I am angry and frustrated. So, I guess I would say it is okay to be angry and frustrated. I am not beaten…yet. But sometimes getting a grip of what’s really happening and not hoping for something that can never and will never happen is so darn difficult. But I am supposed to be the “brave cripple” the “doing okay chronic” the …I dunno what I’m supposed to be to be honest.
I saw the new Cardiologist at the end of October last year. He was nice to me – which was a new experience all by itself. He said he would help me. I waited nearly two months and then had a 24 hour ECG. That was five weeks ago. After a couple of days trying to phone the hospital – and remember peeps, that takes up some of my precious spoons leaving me with less for the children and home. Finally got them to take a message and to my utter astonishment the Prof’s secretary did actually phone me back the next day.

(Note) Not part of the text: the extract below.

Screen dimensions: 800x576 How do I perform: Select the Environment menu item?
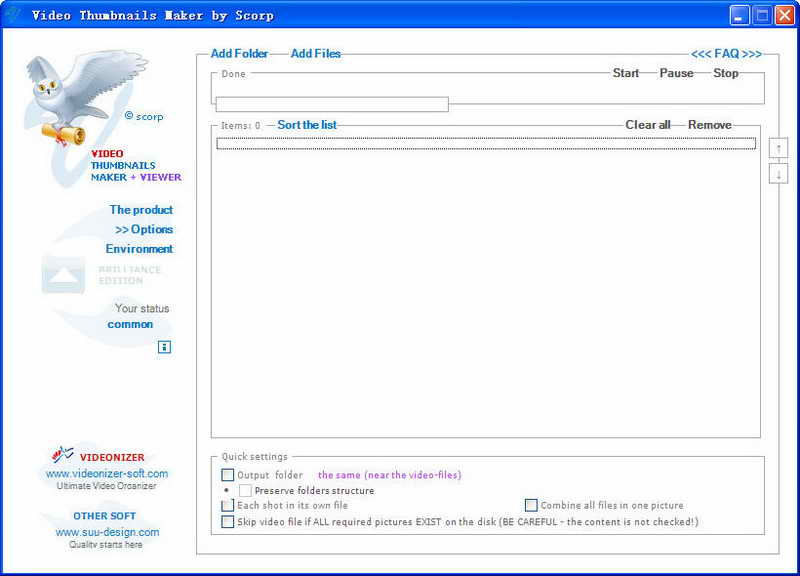(139, 249)
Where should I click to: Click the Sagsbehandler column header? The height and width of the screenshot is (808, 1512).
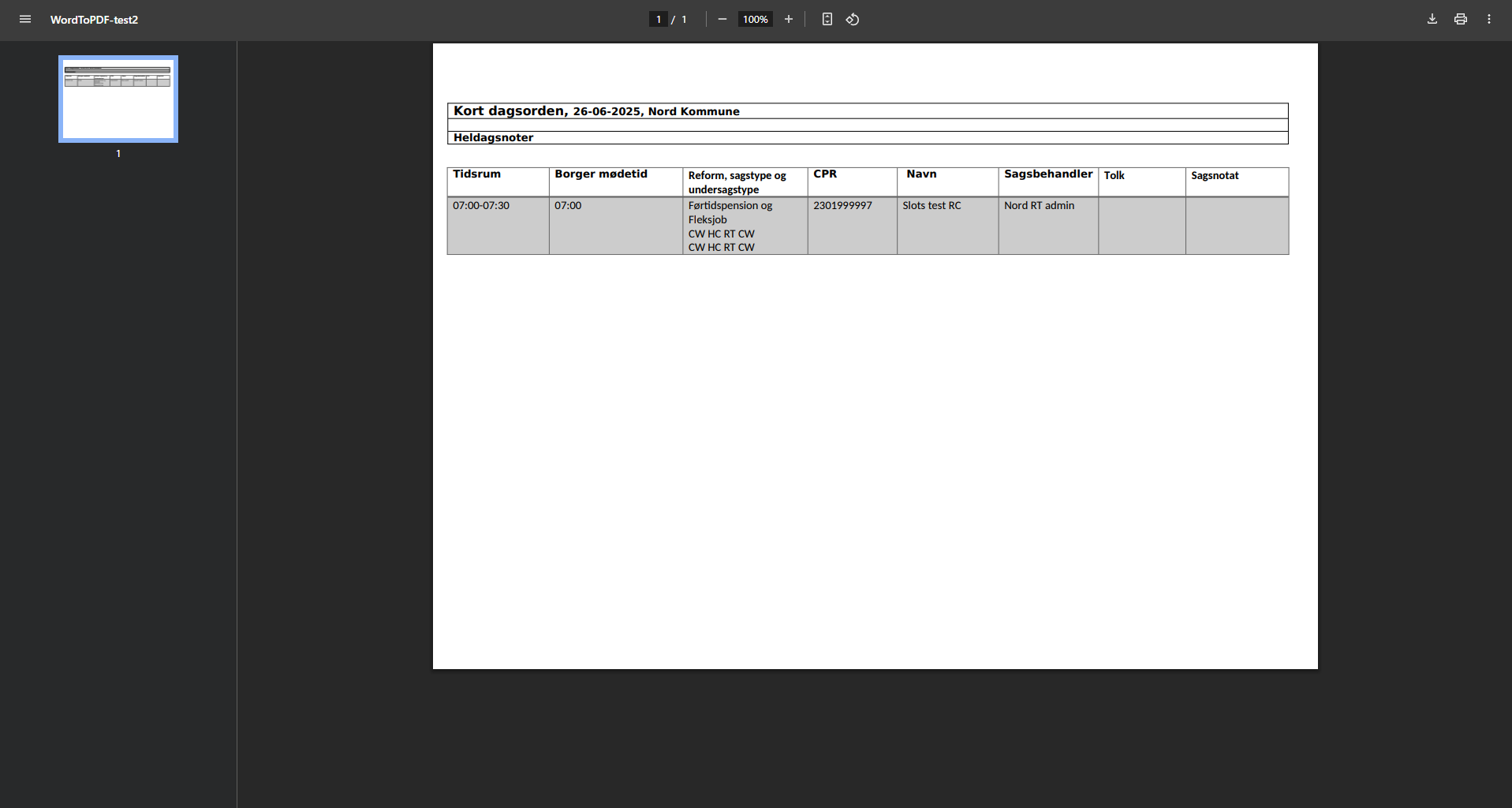[1047, 174]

She said the ECG would be on his desk by today. (yep 5 weeks after the event where I was told results would be 10 days to 2 weeks). He will look it over in the next few weeks and I might get an appointment sometime the end of April, more likely the middle of May.
I know very well that for a full dx I need further tests; epinephrine and norepinephrine levels and possibly (though I doubt I’ll get this) standing dopamine levels. Cortisol and other adrenal function needs testing and going bt the massive yoyoing of my BP, I should be tested for baraflex failure.
So, chances of getting help in the next year or even 2 years looks unlikely; if it ever happens.
This is made a little worse by the fact I am watching someone with ME (although I suppose only have ME makes things simpler) who under private care is getting better. I don’t begrudge him this – I am really pleased for him. But it’s a bit wallflowerish watching the progress of someone else (who hasn’t been ill as long as me) while I am still slowly, but surely, getting worse. It’s just much harder to get through each day.
I have to accept that I can’t function in the afternoons, or much in the evenings unless I sleep in the afternoon, which was happening because I couldn’t prevent it – but now is back to just unbelievable fog and slowness and just can’t-do-itness.
Self pity is ugly, I know that, and I know, after this small surrender, I will grab back at the weapons and go back to fighting this multi-headed monstrosity of a disease set. It hasnn’t beaten me yet.
But I don’t think I should have to fight every day. Sometimes I need to be angry, fed up, frustrated and even be allowed a quiet cry in a quiet corner. If you are going through this too, then I know you will understand and be grateful you are not alone; honestly, you are not alone.
If you aren’t and you don’t – then please don’t judge and keep it to yourself will you?